Di antara komoditas tersebut, timah dinilai memiliki prospek paling menjanjikan secara struktural. Dengan pasokan yang sangat ketat akibat regulasi di Indonesia dan hambatan politik di Myanmar, timah menjadi komponen krusial bagi industri teknologi tinggi, seperti penyolderan sirkuit elektronik, pusat data AI, hingga industri semikonduktor. Sutopo memproyeksikan harga timah akan bergerak di kisaran US$ 50.000–US$ 57.000 per ton pada kuartal III-2026.

Untuk aluminium, pasar diperkirakan menghadapi ancaman defisit fisik dengan rentang harga US$ 3.450–US$ 3.850 per ton. Adapun nikel diprediksi berada pada kisaran US$ 17.500–US$ 19.800 per ton. Sutopo menjelaskan bahwa nikel memiliki karakteristik high floor atau batas bawah harga yang kuat, namun ruang kenaikannya terbatas karena tingginya inventaris di London Metal Exchange (LME).

Sebagai kesimpulan, selama ketegangan geopolitik di Timur Tengah belum mereda, harga logam industri diprediksi akan bertahan di level tinggi hingga akhir kuartal III-2026. Meski premi risiko aluminium dapat menyusut dengan cepat jika terjadi de-eskalasi geopolitik, timah diperkirakan tetap menjadi komoditas paling kokoh karena faktor kelangkaan pasokan yang bersifat struktural dan domestik.

Ringkasan

Reli harga aluminium, timah, dan nikel diprediksi berlanjut hingga kuartal III-2026 akibat pemulihan sektor manufaktur di China dan Amerika Serikat serta gangguan pasokan struktural.
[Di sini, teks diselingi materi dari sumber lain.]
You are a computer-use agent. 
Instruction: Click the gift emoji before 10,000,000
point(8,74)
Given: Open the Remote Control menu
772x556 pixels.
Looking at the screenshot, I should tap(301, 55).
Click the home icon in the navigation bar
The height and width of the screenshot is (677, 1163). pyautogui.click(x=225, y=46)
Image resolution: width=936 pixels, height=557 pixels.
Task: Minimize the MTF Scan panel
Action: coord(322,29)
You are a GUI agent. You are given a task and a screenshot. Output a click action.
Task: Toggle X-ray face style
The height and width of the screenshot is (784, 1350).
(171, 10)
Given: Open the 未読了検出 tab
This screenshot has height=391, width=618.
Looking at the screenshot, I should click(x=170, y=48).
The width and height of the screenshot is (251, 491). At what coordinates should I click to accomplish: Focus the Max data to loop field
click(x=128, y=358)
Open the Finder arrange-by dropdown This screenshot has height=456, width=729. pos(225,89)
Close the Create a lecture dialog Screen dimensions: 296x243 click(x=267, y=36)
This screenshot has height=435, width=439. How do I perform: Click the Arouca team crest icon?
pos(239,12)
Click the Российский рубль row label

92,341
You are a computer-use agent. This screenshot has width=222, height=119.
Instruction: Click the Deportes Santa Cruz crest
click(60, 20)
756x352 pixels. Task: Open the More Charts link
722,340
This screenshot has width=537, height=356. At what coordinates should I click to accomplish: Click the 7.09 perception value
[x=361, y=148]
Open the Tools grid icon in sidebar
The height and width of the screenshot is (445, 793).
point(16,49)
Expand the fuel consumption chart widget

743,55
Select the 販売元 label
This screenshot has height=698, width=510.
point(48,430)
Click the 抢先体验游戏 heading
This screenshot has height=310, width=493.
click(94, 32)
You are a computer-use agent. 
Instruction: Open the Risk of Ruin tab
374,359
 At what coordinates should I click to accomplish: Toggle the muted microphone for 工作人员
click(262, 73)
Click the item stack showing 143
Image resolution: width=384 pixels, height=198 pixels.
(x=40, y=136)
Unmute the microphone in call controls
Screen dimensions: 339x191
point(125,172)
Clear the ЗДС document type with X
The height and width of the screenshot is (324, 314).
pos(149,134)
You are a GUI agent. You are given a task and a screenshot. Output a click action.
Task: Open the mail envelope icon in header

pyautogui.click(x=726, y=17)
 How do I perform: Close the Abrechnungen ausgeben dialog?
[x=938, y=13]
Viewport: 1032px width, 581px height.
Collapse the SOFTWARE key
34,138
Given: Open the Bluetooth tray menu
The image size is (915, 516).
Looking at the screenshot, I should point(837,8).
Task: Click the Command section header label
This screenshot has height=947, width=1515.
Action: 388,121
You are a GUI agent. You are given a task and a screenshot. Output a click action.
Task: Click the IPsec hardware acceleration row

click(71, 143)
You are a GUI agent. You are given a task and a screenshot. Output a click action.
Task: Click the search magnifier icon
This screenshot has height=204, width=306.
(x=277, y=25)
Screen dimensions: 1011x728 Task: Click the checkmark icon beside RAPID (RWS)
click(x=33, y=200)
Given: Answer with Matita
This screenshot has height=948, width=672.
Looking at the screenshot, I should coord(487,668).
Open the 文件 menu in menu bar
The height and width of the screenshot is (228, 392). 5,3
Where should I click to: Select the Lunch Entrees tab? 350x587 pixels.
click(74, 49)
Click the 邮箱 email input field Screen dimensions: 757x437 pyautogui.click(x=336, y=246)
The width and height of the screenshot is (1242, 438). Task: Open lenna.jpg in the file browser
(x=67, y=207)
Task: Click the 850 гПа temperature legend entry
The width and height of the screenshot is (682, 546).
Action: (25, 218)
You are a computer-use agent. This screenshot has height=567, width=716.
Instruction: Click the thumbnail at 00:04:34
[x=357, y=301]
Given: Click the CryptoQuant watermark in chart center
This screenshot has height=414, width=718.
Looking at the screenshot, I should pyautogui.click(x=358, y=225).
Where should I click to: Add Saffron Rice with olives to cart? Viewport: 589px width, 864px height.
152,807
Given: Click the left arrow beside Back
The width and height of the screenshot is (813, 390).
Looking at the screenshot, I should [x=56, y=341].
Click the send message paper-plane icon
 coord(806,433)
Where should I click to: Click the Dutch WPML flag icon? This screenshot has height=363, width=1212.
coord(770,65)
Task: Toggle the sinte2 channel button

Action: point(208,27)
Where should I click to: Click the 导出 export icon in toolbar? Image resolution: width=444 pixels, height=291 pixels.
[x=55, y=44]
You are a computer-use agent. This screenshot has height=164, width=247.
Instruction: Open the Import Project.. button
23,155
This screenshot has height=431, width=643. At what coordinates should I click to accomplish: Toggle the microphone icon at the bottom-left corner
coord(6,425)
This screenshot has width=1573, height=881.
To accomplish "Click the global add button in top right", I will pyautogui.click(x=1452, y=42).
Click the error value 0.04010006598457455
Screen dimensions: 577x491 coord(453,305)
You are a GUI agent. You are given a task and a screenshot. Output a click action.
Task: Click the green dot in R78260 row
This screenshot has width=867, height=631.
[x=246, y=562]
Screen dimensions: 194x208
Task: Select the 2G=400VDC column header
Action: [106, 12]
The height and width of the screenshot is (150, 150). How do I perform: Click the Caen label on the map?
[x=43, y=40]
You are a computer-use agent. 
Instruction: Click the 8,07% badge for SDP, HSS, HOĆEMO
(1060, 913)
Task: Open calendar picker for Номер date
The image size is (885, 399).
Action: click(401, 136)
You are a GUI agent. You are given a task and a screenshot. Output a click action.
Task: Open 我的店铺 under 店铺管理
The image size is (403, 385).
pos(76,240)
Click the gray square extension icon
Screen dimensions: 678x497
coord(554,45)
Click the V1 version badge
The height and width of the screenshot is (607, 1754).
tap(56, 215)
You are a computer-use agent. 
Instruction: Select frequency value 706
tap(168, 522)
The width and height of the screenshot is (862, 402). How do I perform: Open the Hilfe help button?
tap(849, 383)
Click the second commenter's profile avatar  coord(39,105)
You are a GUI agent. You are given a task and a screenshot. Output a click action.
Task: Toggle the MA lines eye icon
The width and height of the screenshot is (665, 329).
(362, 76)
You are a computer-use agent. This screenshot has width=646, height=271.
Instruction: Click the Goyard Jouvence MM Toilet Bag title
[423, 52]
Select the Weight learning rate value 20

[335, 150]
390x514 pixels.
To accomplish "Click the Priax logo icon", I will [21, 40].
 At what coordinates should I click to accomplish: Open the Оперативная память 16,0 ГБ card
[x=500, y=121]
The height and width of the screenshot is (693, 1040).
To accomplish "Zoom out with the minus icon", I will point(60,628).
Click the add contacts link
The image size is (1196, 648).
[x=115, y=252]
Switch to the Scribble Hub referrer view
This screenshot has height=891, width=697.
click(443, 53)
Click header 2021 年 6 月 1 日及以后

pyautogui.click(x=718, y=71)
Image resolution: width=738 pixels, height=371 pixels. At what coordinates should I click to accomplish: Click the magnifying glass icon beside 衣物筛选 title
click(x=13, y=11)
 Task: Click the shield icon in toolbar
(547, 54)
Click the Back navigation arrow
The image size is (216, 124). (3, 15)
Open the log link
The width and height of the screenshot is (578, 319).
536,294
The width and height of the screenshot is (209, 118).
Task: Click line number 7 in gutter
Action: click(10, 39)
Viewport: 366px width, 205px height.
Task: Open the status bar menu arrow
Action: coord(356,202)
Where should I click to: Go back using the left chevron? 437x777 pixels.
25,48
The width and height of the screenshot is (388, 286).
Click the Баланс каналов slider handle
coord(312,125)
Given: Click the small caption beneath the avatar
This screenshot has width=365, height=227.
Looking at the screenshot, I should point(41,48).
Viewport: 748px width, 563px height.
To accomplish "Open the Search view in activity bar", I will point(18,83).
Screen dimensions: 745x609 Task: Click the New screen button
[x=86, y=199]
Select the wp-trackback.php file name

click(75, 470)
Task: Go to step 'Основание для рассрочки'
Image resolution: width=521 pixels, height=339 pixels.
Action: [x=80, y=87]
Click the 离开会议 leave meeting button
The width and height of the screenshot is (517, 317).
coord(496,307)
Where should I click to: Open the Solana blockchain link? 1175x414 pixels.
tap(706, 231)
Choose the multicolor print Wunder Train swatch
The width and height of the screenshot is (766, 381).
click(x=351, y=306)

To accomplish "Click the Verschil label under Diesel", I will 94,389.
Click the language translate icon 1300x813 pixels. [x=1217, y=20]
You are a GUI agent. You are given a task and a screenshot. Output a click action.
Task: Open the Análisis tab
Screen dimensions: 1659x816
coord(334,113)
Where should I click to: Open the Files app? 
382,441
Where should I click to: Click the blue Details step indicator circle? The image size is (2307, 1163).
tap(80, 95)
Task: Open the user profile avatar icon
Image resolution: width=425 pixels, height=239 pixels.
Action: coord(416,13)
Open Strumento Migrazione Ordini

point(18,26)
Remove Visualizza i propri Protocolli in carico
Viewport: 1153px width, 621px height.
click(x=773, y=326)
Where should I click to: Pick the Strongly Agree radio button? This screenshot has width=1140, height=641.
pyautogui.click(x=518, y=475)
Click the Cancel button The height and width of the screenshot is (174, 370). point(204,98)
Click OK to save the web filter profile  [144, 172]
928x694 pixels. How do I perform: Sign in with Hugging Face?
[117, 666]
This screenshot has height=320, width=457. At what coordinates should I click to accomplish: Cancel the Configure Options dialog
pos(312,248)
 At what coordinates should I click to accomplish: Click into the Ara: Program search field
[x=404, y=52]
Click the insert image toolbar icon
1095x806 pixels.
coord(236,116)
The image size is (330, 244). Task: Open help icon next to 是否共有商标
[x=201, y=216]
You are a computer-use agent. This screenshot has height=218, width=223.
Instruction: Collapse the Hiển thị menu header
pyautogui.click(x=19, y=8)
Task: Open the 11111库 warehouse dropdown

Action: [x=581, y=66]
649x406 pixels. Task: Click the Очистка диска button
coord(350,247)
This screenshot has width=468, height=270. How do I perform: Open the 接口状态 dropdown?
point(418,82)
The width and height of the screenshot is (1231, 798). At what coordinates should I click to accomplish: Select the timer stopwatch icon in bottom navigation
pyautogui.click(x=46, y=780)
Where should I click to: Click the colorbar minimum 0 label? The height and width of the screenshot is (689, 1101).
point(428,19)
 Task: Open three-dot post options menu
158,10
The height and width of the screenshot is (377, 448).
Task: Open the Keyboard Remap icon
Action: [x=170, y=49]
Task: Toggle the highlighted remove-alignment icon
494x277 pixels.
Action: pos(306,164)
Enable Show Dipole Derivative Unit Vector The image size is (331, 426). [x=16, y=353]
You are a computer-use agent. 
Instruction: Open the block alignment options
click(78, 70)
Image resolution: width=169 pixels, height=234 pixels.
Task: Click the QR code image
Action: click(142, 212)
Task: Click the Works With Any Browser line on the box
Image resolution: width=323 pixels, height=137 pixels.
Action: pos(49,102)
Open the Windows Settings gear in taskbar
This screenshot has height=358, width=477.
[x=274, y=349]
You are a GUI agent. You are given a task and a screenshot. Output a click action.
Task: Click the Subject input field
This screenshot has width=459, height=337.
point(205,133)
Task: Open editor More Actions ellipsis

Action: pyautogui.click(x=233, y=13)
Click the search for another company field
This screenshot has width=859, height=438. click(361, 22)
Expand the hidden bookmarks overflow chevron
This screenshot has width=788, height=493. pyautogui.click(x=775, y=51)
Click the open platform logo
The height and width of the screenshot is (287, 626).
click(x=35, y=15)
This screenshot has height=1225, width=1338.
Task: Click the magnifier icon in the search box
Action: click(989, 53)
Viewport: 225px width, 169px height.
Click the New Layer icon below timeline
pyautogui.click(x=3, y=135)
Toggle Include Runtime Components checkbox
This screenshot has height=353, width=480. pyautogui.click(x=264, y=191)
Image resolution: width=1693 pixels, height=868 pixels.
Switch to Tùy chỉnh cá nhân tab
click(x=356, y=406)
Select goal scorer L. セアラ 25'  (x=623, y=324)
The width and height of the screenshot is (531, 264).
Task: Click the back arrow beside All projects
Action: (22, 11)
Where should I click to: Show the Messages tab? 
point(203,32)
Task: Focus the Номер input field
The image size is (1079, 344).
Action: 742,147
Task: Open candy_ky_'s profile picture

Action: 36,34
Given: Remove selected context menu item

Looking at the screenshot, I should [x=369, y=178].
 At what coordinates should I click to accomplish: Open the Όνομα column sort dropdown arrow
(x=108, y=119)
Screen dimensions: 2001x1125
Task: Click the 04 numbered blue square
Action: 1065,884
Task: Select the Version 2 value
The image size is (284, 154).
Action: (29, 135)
Kenaikan harga logam industri ini diperburuk oleh krisis logistik, ketegangan geopolitik di Selat Hormuz, serta kebijakan pengetatan produksi di negara-negara produsen utama seperti Indonesia dan Myanmar. Hingga saat ini, aluminium, timah, dan nikel telah mencatatkan penguatan signifikan secara year-to-date.

Permintaan global terhadap logam tetap ditopang oleh sektor kendaraan listrik serta proyek infrastruktur, dengan timah diprediksi menjadi komoditas paling prospektif karena kelangkaan pasokan yang bersifat struktural. Harga timah diproyeksikan berada di kisaran US$ 50.000–US$ 57.000 per ton, sementara aluminium dan nikel masing-masing diperkirakan bergerak di rentang US$ 3.450–US$ 3.850 per ton dan US$ 17.500–US$ 19.800 per ton. Secara keseluruhan, harga logam industri diperkirakan bertahan di level tinggi selama ketegangan geopolitik di Timur Tengah belum mereda.